Y ellos se metieron a calificar la actuación de la persona tratando de vincular cuestiones de averiguaciones previas con malas conductas de mi parte para encuadrarlas como una posible falta de honorabilidad para desempeñar el cargo a pesar que durante los seis años pasé por las cinco salas y los números no me dejan mentir que trabajo sí hubo.

¿Qué ves detrás de todo esto?

Quisieron aplicar una fórmula maestra de llegar a una conclusión muy subjetiva de que estaba yo reprobado para seguir ocupando el cargo; ante eso lo que hace la justicia federal es meterse al fondo del asunto y establece nuevos criterios jurídicos a partir de la interpretación de la Ley Orgánica del Poder Judicial del estado, en la que advierte que en este caso el Legislativo va más allá de sus facultades, que está trastocando cuestiones que son inconstitucionales y obliga al legislador a no calificar negativamente al juzgador en el momento de emitir un fallo como el que ahora les invalidan.

¿A quién le estorbas?

Desafortunadamente el proceso para mi ratificación se da en tiempos bastante complicados, muy políticos en Quintana Roo, durante los cuales se habla de una etapa de cambio en el equilibrio de fuerzas entre los partidos políticos, y me parece que ese fue un pretexto para llevar mi asunto a un campo que debió haberse cuidado.

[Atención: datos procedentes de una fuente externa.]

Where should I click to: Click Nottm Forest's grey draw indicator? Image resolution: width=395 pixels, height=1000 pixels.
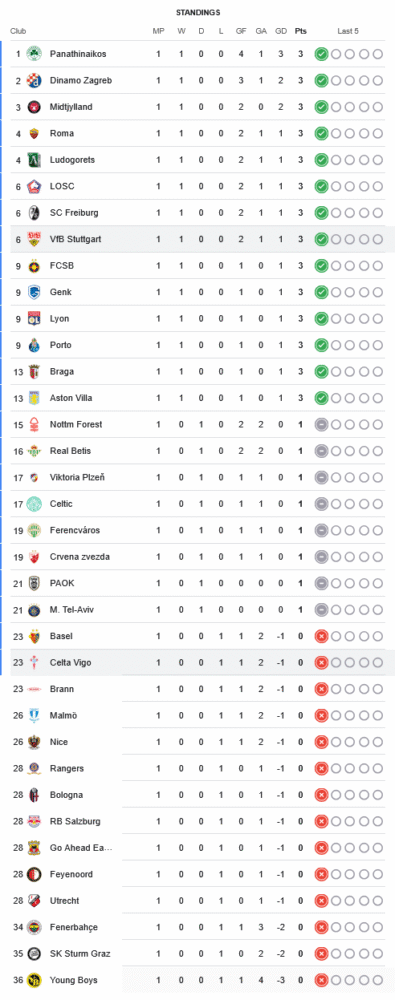321,425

¿Fortalece esta resolución al Poder Judicial del estado?

Sienta las bases para configurar una nueva relación entre el legisladores y juzgadores, como debe ser en un sistema de equilibrio de poderes.

¿Qué sigue?

–Sigue una nueva etapa de mi vida dentro del Poder Judicial para hacer las cosas como las hice durante los primeros seis años, muy profesional y muy jurídica.

A partir de esta resolución que ya fue notificada, el Congreso del Estado tiene tres días hábiles para elaborar un nuevo dictamen conforme lo ordenó el Primer Tribunal Colegiado y posteriormente se debe crear el decreto para ratificar al magistrado en el cargo, con todos sus derechos laborales vulnerados durante el tiempo que duró el juicio.